FWM began taking investor money to grow and distribute marijuana in California. Called “syndicate transactions,” these investments typically paid investors a “net multiplier” between 1.25 and 1.60 of their original principal.
Between August 2017 and January 2018, 29 advisory clients of FWM and Nugent invested a total of approximately $2.9 million in the syndicate transactions. According to the SEC allegations, this original money was used to finance the creation of the Agronomic companies. Nugent formed Ag Capital, which was meant to finance Ag Holdings’ operations, and Ag Management, the general partner of Ag Capital, which was meant to help manage Ag Holdings’ daily affairs.
The SEC claims that to raise monies on behalf of Ag Capital for its investments in Ag Holdings and Ag Enterprises, FWM and Nugent conducted multiple offerings of Ag Capital’s LP interests and promissory notes.
The money raised was improperly used to pay off syndicate investors, including investors who were individual advisory clients of FWM and Nugent and Nugent’s personal friends, according to the SEC. Some money was also used as salary payments and fees to Nugent despite the partnership agreement stating specifically that money raised could not be used for salaries.
The court order stated that, “By the end of May 2018, the Ag Holdings venture was failing, requiring that the parties wind down its operations. Accordingly, FWM and Nugent revised Ag Capital’s original POM (private offering memorandum) to disclose that Ag Capital would use investor proceeds to invest in Ag Enterprises only.
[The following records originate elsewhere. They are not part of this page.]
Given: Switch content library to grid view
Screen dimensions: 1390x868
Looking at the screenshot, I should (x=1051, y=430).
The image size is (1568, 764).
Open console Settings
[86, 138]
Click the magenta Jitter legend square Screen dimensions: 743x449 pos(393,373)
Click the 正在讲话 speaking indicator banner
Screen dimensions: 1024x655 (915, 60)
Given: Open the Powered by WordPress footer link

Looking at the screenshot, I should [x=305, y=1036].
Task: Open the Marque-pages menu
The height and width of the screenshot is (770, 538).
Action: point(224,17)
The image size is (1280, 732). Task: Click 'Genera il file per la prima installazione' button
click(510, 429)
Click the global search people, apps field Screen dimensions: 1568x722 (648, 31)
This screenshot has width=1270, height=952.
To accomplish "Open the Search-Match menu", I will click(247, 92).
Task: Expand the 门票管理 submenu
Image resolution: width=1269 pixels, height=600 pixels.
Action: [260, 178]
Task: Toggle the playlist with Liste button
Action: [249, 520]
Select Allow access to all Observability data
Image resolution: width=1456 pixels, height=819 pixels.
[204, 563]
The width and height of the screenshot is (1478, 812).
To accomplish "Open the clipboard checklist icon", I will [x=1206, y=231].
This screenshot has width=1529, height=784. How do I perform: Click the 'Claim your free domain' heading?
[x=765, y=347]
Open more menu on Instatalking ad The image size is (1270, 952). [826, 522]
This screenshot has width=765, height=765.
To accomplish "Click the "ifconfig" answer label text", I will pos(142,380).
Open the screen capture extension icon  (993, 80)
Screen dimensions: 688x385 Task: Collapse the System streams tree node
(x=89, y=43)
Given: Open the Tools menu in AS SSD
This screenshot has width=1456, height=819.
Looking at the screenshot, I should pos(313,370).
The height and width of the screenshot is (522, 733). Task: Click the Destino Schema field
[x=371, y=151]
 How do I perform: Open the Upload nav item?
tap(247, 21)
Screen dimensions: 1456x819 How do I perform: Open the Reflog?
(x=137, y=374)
The revised POM deleted all prior references to Ag Holdings.”
The SEC is punishing Nugent by:
- Barring him from association with any broker, dealer, investment adviser, municipal securities dealer, municipal advisor, transfer agent, or nationally recognized statistical rating organization.
- Prohibiting him from serving or acting as an employee, officer, director, member of an advisory board, investment adviser or depositor of, or principal underwriter for, a registered investment company or affiliated person of such investment adviser, depositor, or principal underwriter.
- Barring him from participating in any offering of a penny stock, including acting as a promoter, finder, consultant, agent, or other person who engages in activities with a broker, dealer or issuer for purposes of the issuance or trading in any penny stock, or inducing or attempting to induce the purchase or sale of any penny stock.